Зима была жестокой. Она пришла сразу же вслед за засушливой осенью, которая принесла сморщенные плоды, и привела с собой обжигающие до костей морозы. Дрова, собранные с глухими жалобами летом, теперь согревали орков. Высушенное мясо, которое они не съели, а сберегли, когда из него сочились вкусные соки, теперь стало похожим на кожу, но служило утешением, когда снаружи бушевали метели, и нельзя было даже подумать об охоте.
Когда клан собирался вокруг дарящего жизнь костра, Дуротан рассказывал молодежи о своем отце и о своей первой охоте, во время которой он узнал, что в действительности означает быть Северным Волком. Он уговаривал Гейю рассказывать о Гараде в расцвете сил и о себе, когда он был ребенком. Он приглашал старых орков, которые уже не могли охотиться, посидеть у общинного костра и поделиться воспоминаниями о тех временах, когда они были молоды. Он лишь просил, чтобы эти рассказы подбадривали, вызывали смех или иным способом «делали наш клан лучше».
Клан Северного Волка пережил зиму, и никто из его членов не умер от холода или недостатка пищи. А когда весна наконец вернулась, орехи и семена, так старательно сохраненные, посадили и взрастили.
Никто больше не шептался о том, что Гарада «срубили». Никто не упоминал о Гул’дане, кроме тех случаев, когда его порицали за разжигание страха.

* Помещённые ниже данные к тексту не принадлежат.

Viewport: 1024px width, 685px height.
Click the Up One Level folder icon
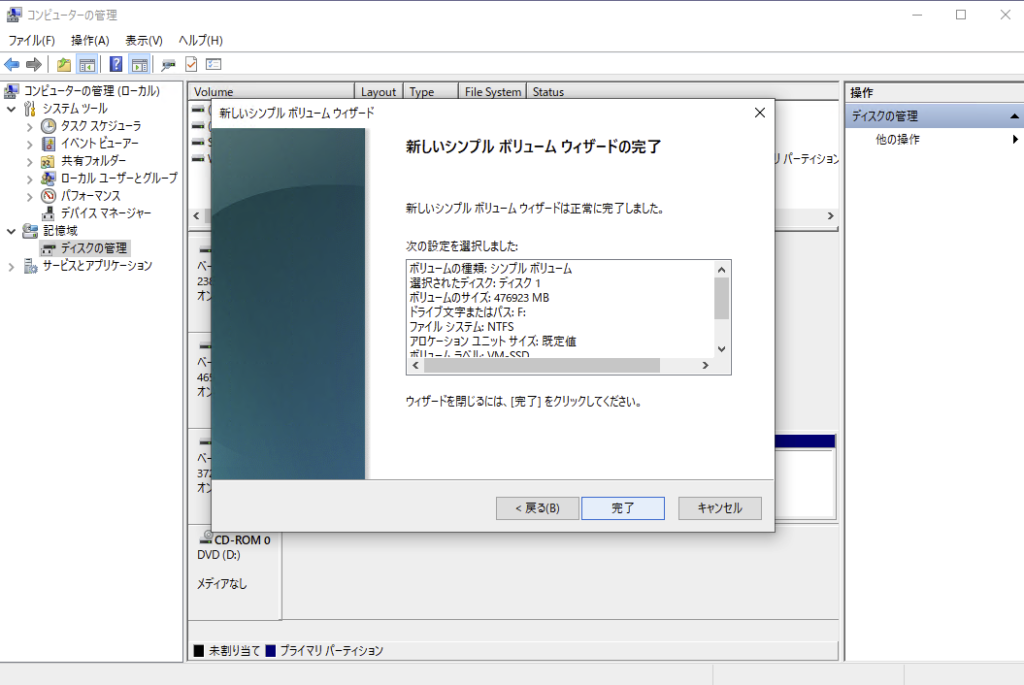[64, 65]
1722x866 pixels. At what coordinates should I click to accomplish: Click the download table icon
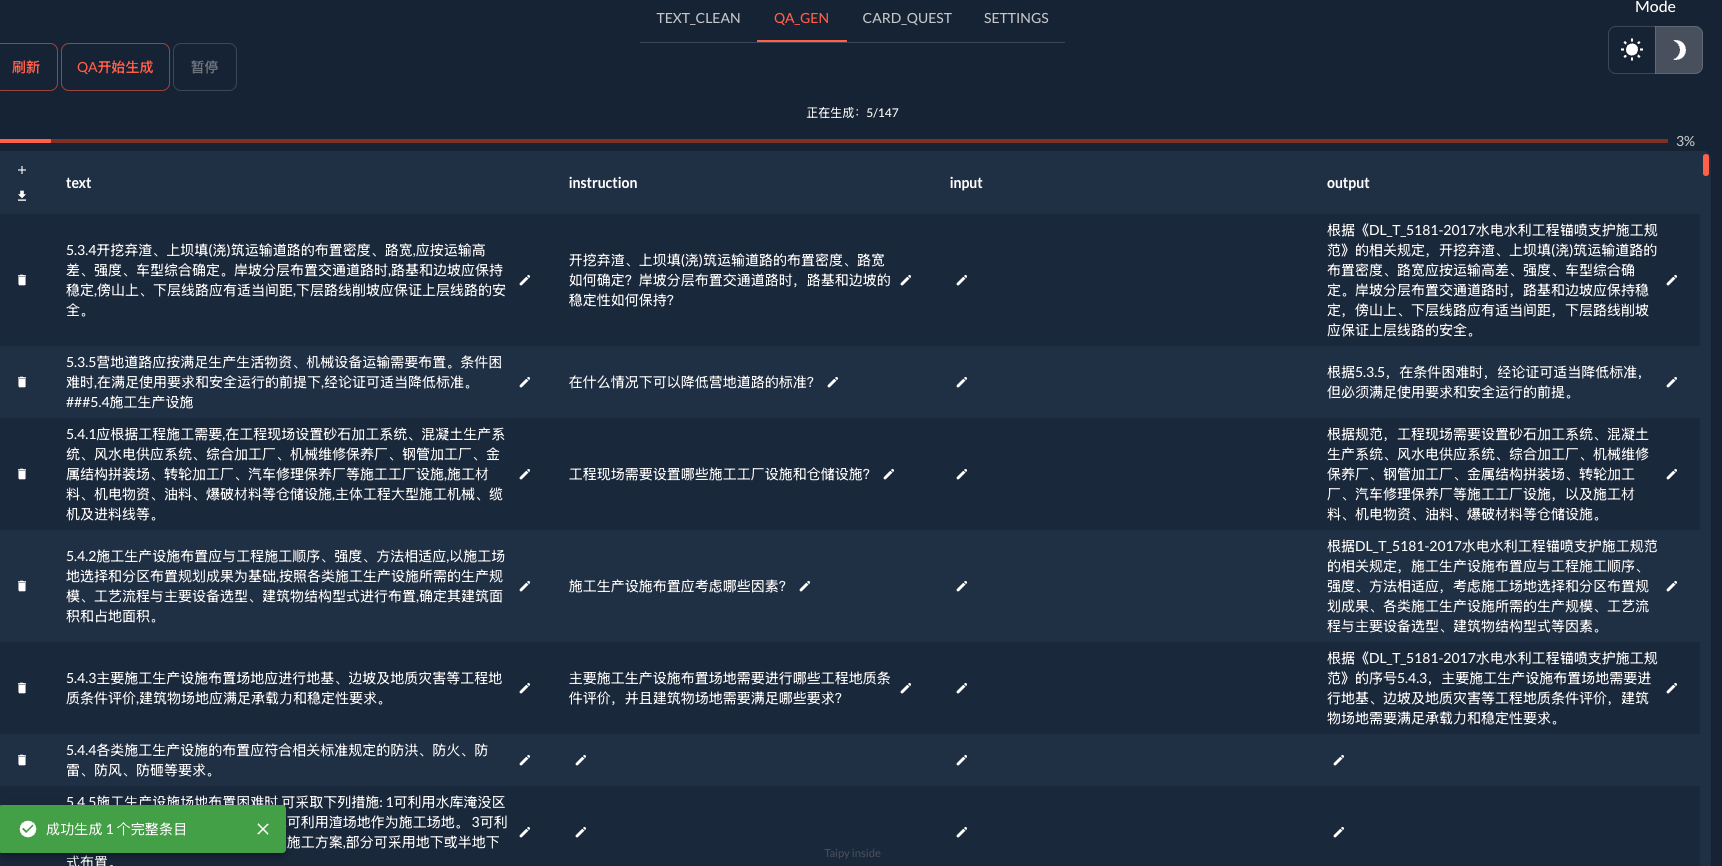[22, 196]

И Гейя говорила сыну, что его отец гордился бы сыном.
Дуротан никому не рассказывал, – даже Оргриму, с которым делился многим, – как он лежит по ночам без сна и считает про себя бочонки с сухим зерном или гадает, хватит ли у них листьев кевака, чтобы вылечить кашель одного из малышей. Или как он постоянно борется с сомнением, не делает ли что-то неправильно.
Он достаточно знал об отношениях между родителями, знал, что Гарад обращался к своей спутнице за советом. Несомненно, что и он мог так же поведать свои страхи жене. Однако, хотя выбрать себе подругу было бы разумным, Дуротан не чувствовал никакого шевеления в своем сердце.
Возможно, на нем лежала слишком большая тяжесть.
9
– Клянусь, что именно один из танцоров, а не пьяниц будет последним орком, который сегодня ночью что-то бросит в костер Дня летнего солнцестояния, – сказал Оргрим. – Танцы только начинаются. А пьют уже давно.
Дуротан рассмеялся. Позднее он должен будет занять свое место на Каменном троне, но пока трон оказался слишком близко от костра, и сидеть там было неудобно. Они с Оргримом стояли на краю деревни, а танцующие орки улюлюкали, вопили и скакали по лугу, усыпанному цветами, как небо – звездами.
Они выживали весь этот год, очень трудный год, и оплакали только четырех членов клана. Двое погибли на охоте, один от несчастного случая, и один старик умер у костра, тихо погрузившись в бесконечный сон после рассказа о своей юности. Тем не менее народ Дуротана был доволен. Никто не жаловался на суровые распоряжения вождя. Они – Северные Волки, привыкшие к лишениям, и если сегодня ночью они веселятся, то Дуротана это радует.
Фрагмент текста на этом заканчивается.